Portanto, sinto-me feliz pelo facto de o tratado constitucional da União
Europeia prever uma relação estruturada e permanente com as comunidades
religiosas, reconhecendo-lhes a sua identidade e o seu contributo específico.
Sobretudo, tenho
esperança de que a realização eficaz e correcta deste relacionamento comece
agora, com a cooperação de todos os movimentos políticos independentemente das
suas orientações. É preciso não esquecer que, quando as Igrejas ou comunidades
eclesiais intervêm no debate público, manifestando dúvidas ou recordando certos
princípios, isso não constitui uma forma de intolerância ou uma interferência, porque
tais intervenções são unicamente destinadas a iluminar as consciências,
permitindo que elas se movam livre e responsavelmente segundo as exigências
autênticas de justiça, mesmo quando isso pudesse entrar em conflito com
situações de poder e com interesses pessoais.
No que se refere à
Igreja Católica, o interesse principal das suas intervenções no campo público é
a tutela e a promoção da dignidade da pessoa e, por conseguinte, ela chama
conscientemente a uma particular atenção aos princípios que não são
negociáveis. Entre eles, hoje emergem os seguintes:
- tutela da vida em todas as suas fases,
desde o primeiro momento da concepção até à morte natural;
- reconhecimento e promoção da estrutura
natural da família, como união entre um homem e uma mulher baseada no
matrimónio, e a sua defesa das tentativas de a tornar juridicamente equivalente
a formas de uniões que, na realidade, a danificam e contribuem para a sua
desestabilização, obscurecendo o seu carácter particular e o seu papel social
insubstituível;
- tutela do direito dos pais de educar
os próprios filhos.
Estes princípios não
são verdades de fé, ainda que recebam ulterior luz e confirmação da fé. Eles
estão inscritos na natureza humana e, portanto, são comuns a toda a humanidade.

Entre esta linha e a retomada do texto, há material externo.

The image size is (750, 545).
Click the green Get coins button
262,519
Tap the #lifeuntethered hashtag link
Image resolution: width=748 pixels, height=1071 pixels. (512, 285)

A acção da Igreja de os promover não assume, por conseguinte, um carácter
confessional, mas dirige-se a todas as pessoas, prescindindo da sua filiação
religiosa. Ao contrário, esta acção é tanto mais necessária quanto mais estes
princípios forem negados ou mal compreendidos porque isto constitui uma ofensa
contra a verdade da pessoa humana, uma grave ferida infligida à própria
justiça.
Queridos amigos, ao
exortar-vos a ser testemunhas credíveis e coerentes destas verdades fundamentais
através da vossa actividade política e mais basilarmente através do vosso
compromisso de levar uma vida autêntica e coerente, invoco sobre vós e sobre a
vossa obra a permanente assistência de Deus, em cujo nome concedo a minha
Bênção Apostólica a vós e a quantos vos acompanham.